La risposta l’ha fornita in varie interviste il questore: l’azione di prevenzione sanitaria, che mai prevede la mobilitazione delle forze dell’ordine, era in realtà il pretesto per mascherare l’ennesima operazione di controllo del territorio - certamente concordata con le autorità di governo della città - con accompagnamento ed accertamenti  in questura  da concludere con l’adozione  di provvedimenti di allontanamento.

Le pur pacate parole del questore hanno svelato ancora una volta la durezza di una cultura  e di una politica della sicurezza urbana che pure a Trento, da tempo, individua i nemici della sicurezza persino nei disperati dell’accattonaggio, che riconduce indistintamente ogni forma di presenza “fastidiosa” a questione di ordine pubblico, che  assume a normalità indiscussa l’egemonia del linguaggio degli strumenti repressivi e penali.
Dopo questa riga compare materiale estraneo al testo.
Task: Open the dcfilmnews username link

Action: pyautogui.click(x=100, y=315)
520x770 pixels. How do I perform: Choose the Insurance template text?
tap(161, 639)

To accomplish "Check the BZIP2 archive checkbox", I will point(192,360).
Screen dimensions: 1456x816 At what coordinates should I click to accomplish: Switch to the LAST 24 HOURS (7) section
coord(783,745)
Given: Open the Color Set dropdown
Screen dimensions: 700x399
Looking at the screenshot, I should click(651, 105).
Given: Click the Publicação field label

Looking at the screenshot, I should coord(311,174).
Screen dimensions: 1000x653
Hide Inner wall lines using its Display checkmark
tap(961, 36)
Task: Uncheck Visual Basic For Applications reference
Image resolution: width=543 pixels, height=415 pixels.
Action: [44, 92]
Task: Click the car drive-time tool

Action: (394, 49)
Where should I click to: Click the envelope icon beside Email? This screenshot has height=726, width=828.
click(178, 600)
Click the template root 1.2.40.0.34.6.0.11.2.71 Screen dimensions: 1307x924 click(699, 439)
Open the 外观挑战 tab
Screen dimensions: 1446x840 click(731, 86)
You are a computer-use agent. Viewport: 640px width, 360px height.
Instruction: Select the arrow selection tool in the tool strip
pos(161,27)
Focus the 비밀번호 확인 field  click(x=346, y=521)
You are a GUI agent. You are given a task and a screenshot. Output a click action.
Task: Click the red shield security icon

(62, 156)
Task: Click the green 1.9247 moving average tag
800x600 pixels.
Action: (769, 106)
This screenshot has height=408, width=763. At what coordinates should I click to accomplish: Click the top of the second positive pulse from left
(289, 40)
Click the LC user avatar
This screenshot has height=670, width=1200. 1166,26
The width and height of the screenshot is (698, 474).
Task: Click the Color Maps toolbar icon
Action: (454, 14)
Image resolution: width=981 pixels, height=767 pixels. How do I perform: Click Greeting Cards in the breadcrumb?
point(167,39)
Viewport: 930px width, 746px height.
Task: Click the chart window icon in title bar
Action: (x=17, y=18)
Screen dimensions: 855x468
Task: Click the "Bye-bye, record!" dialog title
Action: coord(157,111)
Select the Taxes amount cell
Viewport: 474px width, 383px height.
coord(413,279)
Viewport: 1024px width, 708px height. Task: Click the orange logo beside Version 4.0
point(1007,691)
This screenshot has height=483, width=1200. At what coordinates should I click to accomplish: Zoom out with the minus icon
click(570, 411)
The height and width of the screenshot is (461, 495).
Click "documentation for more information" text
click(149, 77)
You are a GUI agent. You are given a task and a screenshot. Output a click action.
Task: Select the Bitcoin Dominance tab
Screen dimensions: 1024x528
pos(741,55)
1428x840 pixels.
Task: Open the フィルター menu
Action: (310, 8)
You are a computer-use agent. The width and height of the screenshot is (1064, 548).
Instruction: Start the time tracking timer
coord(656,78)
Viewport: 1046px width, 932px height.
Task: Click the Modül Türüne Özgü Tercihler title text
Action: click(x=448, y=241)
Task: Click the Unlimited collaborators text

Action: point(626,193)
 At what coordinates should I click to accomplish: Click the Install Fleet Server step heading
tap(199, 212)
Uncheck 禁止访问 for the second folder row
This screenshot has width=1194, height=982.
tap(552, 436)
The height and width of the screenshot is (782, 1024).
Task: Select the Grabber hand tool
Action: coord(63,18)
Pare ormai inevitabile che questa cultura e questa politica costituiscano sbrigativamente l’asse portante della strategia per una città sicura.

Riflettendo sulle parole del questore rafforzavo la mia convinzione  che, se è vero che non ci sono risposte semplici né soluzioni certe alla domanda di sicurezza che viene dalla comunità, proprio per questo la strategia per la città sicura - che «si-cura» - deve essere finalmente riportata al centro di uno spazio pubblico di analisi e di discussione collettiva che non si arrenda alle facili e fallimentari suggestioni del pensiero unico che riduce la questione complessa della sicurezza urbana a mero problema di ordine pubblico.